Lindsay, Ont.-based PlanPlus Inc. has released version 6.1 of its PlanPlus Planit financial planning software, which includes enhancements to help advisors determine optimal account withdrawal strategies for their clients.

Most advisors recommend strategies to minimize the amount of tax that a client pays by deferring as much taxable income as possible for as long as possible, however, during retirement this isn’t always the best strategy.

PlanPlus says it took the latest research in optimized investment withdrawal strategies, in order to minimize lifetime taxes and to make it very simple for an advisor to implement.

The basic idea is that if a client is in a low tax bracket early in retirement, it may be better to pull more money from their RRSP early rather than pay taxes at higher marginal rates later. PlanPlus takes it one step further with a proprietary new algorithm that can “top-up”, but also look at reducing from higher bands later in life.

“Just as important as the new algorithm, we measure the value the advisor can bring to their client by utilizing this strategy,” says Shawn Brayman, president & CEO at PlanPlus.

“We worked with Dynamic Mutual Funds who provided some great insights on how to keep some very complex planning issues simple for advisors and clients to digest. The fact that Dynamic makes this capability available free of charge through their advisor portal using PlanPlus Planit is a real benefit to the advisor channel in Canada,” says Brayman.

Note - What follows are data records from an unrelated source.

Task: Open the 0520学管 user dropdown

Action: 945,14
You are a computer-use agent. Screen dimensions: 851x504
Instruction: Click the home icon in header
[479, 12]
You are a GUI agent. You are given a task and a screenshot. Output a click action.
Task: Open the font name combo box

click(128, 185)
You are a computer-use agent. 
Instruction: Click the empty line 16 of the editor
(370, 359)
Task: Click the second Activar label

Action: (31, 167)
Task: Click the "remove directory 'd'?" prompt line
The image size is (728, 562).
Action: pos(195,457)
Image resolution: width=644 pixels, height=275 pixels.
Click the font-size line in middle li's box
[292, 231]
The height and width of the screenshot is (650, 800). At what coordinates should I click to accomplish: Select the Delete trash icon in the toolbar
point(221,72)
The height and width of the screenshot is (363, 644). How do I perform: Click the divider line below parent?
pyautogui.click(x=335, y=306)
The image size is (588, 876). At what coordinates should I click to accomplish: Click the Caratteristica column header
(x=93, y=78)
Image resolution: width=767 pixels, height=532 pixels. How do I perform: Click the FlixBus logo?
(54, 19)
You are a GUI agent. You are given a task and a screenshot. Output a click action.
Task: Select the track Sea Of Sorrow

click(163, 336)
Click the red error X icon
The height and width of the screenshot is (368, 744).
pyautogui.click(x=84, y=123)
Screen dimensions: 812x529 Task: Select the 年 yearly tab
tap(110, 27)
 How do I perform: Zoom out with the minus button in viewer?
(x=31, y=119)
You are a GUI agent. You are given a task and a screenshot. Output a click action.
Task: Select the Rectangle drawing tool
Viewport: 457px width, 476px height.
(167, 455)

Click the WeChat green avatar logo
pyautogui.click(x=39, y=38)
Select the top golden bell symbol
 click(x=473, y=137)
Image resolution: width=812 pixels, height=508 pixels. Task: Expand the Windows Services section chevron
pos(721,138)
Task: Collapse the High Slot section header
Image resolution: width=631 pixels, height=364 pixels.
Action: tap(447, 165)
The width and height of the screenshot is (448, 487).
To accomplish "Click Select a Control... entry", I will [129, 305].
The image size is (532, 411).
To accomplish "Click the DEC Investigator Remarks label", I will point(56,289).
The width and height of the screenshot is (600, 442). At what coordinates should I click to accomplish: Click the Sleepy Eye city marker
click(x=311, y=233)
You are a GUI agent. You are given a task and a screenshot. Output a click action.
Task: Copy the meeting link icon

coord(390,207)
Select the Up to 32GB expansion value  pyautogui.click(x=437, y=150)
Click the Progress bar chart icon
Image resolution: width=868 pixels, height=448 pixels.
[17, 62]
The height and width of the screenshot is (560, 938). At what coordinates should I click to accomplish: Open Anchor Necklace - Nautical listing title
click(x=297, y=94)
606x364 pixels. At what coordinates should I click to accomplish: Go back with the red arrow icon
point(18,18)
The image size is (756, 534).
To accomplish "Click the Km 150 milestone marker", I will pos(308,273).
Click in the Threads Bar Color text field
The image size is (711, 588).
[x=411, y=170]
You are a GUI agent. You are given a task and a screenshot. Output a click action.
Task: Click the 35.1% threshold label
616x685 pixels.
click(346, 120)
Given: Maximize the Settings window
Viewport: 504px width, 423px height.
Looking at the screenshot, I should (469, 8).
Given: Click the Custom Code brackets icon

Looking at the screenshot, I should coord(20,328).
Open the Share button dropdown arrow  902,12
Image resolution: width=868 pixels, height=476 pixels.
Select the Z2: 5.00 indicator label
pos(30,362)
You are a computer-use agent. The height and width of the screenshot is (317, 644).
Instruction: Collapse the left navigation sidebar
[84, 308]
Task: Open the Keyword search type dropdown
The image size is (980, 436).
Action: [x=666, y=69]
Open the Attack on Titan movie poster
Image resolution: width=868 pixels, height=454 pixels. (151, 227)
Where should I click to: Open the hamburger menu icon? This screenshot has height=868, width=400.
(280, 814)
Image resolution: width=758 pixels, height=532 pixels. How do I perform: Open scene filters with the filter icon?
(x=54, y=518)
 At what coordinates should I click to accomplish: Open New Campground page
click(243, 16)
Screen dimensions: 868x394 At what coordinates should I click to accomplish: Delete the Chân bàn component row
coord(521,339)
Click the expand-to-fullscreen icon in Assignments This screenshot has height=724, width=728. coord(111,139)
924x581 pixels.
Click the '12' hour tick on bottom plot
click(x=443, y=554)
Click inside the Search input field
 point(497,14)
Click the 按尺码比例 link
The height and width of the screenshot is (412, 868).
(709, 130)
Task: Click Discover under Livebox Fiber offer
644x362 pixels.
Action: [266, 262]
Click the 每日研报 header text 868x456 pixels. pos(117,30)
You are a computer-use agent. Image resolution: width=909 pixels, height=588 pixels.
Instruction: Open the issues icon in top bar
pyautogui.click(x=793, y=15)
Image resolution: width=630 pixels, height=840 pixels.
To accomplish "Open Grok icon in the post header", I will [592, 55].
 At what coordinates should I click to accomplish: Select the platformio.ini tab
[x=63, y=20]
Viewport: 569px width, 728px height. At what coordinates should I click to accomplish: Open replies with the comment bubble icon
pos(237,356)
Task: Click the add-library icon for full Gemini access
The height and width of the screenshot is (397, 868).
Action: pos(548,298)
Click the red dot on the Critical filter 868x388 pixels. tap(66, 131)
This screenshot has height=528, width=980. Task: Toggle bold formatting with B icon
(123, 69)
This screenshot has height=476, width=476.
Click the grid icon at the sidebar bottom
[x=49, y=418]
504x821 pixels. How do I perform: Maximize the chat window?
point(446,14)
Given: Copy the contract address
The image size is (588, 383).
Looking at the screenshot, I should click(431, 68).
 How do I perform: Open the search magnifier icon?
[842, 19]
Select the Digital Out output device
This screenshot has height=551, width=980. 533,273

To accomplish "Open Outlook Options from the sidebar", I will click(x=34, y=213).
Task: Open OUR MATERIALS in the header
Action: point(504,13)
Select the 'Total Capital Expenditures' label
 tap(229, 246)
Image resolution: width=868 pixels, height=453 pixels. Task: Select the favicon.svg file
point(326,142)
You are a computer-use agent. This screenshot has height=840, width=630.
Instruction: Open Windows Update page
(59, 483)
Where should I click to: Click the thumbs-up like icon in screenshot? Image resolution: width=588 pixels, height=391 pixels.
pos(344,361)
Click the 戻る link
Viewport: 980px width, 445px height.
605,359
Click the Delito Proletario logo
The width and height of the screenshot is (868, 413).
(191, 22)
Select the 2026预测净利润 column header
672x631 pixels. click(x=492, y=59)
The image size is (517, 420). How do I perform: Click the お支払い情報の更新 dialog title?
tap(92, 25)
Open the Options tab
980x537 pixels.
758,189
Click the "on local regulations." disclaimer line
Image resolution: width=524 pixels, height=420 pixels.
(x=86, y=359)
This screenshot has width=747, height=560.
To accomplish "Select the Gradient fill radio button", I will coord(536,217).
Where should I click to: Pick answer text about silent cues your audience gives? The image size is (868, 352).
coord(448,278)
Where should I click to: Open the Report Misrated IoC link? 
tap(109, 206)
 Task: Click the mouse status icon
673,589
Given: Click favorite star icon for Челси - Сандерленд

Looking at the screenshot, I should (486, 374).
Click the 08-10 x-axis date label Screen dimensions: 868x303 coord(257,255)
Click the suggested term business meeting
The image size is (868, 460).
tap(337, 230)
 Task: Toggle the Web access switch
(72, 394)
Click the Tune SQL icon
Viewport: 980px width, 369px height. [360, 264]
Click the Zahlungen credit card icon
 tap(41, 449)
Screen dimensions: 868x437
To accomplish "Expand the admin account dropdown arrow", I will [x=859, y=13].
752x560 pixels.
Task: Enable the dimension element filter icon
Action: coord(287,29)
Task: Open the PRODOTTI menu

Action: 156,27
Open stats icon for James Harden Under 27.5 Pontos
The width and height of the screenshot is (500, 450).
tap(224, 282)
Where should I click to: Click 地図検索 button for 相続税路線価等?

PlanPlus says the tax optimization feature in the new software release saves advisors a huge amount of time, as the process normally requires some intricate math calculations and trial and error to estimate. The software can process the calculations while quantifying the amount that the strategy has saved the client, which in many situations can be hundreds of thousands of dollars of future taxes.

The latest version of the software also features the “Cash Wedge” planning technique, developed to assist advisors in maintaining the right proportion of a client’s portfolio in cash or maturing fixed income products. The goal is to ensure that sufficient liquid non-equity investments are available to cover a client’s income needs over the next three-year period. As a result a client will not need to cash in equities at the wrong time in the event of another market downturn.